__What you need to do__:
Transfer the rows starting at the line that contains "Where should I click to: Click the plus" and ending at the line that contains "click(x=1801, y=43)", keeping both ends and the requests. Add 46 to every click coordinate in the answers.

Text and item location entries:
#####

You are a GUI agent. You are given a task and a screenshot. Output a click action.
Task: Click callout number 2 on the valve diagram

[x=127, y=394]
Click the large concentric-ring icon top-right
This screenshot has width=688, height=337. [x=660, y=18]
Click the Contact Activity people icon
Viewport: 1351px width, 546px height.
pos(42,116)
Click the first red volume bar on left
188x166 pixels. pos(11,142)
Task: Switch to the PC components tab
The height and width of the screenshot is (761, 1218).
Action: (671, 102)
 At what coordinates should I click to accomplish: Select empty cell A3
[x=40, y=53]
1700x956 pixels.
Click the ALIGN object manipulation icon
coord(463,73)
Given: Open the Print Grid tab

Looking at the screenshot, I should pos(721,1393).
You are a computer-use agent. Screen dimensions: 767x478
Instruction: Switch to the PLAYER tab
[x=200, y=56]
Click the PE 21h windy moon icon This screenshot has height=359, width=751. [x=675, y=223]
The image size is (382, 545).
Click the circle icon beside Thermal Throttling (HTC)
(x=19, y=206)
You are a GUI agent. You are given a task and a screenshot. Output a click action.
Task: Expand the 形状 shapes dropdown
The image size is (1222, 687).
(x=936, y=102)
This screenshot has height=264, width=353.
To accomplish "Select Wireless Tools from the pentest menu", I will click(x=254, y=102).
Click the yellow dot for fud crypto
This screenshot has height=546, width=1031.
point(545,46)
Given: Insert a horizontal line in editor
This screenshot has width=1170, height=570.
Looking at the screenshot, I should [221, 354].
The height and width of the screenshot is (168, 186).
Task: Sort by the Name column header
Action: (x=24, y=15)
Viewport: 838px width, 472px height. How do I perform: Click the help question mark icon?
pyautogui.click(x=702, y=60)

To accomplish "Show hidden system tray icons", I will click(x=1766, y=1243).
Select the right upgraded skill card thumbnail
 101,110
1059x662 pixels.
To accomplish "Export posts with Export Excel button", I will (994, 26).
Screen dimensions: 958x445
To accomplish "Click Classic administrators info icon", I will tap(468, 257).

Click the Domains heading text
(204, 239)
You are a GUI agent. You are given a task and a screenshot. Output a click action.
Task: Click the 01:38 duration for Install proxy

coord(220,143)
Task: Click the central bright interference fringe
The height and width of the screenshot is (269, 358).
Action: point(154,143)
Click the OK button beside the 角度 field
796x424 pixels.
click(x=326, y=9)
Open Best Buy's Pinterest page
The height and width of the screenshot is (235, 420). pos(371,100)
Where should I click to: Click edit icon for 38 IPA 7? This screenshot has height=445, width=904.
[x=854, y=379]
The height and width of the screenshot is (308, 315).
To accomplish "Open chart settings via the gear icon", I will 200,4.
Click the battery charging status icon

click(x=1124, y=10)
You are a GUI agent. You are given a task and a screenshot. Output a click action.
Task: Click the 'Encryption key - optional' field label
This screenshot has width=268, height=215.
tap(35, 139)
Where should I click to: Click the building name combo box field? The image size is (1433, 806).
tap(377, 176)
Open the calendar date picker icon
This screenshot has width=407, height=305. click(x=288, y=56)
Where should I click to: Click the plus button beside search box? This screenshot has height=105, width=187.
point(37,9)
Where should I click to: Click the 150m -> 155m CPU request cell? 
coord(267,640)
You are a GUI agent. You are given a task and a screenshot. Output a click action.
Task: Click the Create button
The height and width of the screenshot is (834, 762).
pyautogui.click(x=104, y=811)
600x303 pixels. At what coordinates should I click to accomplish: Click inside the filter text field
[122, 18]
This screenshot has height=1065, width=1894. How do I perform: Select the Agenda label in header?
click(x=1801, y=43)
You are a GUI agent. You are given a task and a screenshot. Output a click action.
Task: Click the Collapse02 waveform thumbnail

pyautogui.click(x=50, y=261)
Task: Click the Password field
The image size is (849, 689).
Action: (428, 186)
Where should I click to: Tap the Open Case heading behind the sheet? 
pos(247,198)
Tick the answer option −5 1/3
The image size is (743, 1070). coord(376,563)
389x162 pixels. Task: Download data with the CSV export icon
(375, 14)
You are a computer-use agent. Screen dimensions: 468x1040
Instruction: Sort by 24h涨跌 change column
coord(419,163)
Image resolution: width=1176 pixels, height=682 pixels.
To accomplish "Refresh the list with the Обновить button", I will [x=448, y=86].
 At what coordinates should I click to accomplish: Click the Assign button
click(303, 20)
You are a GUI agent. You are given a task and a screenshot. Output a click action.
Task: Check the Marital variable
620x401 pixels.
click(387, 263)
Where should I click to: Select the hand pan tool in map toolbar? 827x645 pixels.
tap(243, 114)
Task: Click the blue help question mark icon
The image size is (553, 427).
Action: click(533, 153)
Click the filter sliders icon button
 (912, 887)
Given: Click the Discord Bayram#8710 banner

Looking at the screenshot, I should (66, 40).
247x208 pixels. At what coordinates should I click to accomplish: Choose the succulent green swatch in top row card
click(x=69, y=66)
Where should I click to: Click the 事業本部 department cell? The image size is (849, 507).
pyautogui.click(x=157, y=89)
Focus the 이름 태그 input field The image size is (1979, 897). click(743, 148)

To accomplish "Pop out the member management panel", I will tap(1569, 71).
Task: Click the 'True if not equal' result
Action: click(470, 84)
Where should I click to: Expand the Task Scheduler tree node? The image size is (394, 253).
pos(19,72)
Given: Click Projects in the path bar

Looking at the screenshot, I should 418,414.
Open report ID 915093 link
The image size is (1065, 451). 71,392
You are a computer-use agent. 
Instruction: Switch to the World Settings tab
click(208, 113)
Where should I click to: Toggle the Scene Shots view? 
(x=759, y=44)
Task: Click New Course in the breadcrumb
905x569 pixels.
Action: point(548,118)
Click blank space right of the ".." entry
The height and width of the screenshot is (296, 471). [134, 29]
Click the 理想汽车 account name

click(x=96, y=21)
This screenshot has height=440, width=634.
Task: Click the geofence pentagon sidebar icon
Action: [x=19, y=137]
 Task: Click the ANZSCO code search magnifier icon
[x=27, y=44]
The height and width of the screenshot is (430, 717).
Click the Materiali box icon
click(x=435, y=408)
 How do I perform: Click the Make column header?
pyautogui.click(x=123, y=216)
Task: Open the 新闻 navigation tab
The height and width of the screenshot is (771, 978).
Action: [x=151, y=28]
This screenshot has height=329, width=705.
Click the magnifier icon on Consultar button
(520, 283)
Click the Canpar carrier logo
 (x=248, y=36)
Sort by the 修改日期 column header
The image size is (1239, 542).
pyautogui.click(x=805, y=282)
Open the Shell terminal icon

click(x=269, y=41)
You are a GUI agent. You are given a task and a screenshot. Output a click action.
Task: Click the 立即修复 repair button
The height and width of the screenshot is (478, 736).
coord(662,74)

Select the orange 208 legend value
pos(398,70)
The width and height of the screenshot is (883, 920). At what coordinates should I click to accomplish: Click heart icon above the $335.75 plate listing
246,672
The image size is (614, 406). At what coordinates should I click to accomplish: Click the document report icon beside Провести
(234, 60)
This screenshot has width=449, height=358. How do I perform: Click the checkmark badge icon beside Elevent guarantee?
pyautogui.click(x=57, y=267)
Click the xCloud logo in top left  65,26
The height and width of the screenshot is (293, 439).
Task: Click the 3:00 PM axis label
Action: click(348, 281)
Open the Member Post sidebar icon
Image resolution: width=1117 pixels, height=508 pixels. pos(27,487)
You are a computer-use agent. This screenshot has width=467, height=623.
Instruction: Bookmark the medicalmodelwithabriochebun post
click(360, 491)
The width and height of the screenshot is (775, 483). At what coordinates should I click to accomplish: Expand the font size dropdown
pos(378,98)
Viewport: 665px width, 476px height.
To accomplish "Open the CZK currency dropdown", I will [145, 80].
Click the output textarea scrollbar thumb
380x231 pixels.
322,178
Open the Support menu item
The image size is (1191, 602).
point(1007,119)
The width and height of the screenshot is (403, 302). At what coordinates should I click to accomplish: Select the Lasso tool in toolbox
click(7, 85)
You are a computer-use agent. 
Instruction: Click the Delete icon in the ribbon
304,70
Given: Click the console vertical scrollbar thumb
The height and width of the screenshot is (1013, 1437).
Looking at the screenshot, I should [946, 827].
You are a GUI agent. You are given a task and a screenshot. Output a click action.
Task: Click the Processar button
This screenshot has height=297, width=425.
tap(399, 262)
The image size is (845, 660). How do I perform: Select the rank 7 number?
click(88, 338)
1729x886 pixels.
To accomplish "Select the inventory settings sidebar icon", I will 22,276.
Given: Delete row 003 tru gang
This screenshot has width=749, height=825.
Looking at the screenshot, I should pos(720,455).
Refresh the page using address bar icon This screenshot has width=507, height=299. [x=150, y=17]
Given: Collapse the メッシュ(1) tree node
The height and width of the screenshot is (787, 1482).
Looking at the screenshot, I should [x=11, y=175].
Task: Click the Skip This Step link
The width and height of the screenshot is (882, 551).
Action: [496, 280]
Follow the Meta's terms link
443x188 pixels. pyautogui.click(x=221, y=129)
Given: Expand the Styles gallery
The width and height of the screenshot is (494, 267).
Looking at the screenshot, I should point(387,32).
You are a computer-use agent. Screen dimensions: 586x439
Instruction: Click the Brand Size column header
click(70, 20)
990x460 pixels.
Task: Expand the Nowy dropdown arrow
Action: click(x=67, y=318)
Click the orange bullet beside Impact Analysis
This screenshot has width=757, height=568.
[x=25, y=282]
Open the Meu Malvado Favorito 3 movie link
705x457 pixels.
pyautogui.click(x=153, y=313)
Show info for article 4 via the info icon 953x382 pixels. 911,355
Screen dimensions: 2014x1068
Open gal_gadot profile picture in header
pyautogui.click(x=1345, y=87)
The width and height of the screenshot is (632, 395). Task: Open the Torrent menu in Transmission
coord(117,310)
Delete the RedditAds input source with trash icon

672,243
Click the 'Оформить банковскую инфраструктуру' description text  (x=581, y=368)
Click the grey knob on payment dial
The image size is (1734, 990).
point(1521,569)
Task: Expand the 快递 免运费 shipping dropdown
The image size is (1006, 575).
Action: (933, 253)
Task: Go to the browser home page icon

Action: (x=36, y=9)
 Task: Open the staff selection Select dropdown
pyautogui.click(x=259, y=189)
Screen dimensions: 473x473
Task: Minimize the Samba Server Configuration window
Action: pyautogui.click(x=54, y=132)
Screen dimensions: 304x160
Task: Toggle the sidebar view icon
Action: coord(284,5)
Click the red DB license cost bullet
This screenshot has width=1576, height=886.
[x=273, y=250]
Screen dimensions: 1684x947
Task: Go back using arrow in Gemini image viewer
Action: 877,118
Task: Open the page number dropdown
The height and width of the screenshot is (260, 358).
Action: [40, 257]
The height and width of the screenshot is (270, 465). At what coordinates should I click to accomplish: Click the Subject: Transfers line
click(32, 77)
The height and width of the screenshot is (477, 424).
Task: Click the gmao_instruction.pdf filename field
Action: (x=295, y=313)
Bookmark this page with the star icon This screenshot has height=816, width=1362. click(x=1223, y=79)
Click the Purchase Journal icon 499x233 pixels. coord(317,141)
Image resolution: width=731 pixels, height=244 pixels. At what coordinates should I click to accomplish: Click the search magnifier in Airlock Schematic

#####

__The result__:
Where should I click to: Click the plus button beside search box? This screenshot has height=105, width=187.
point(83,55)
Where should I click to: Click the 150m -> 155m CPU request cell? 
coord(313,686)
You are a GUI agent. You are given a task and a screenshot. Output a click action.
Task: Click the Create button
The height and width of the screenshot is (834, 762).
pyautogui.click(x=150, y=857)
600x303 pixels. At what coordinates should I click to accomplish: Click inside the filter text field
[168, 64]
This screenshot has height=1065, width=1894. How do I perform: Select the Agenda label in header?
click(x=1847, y=89)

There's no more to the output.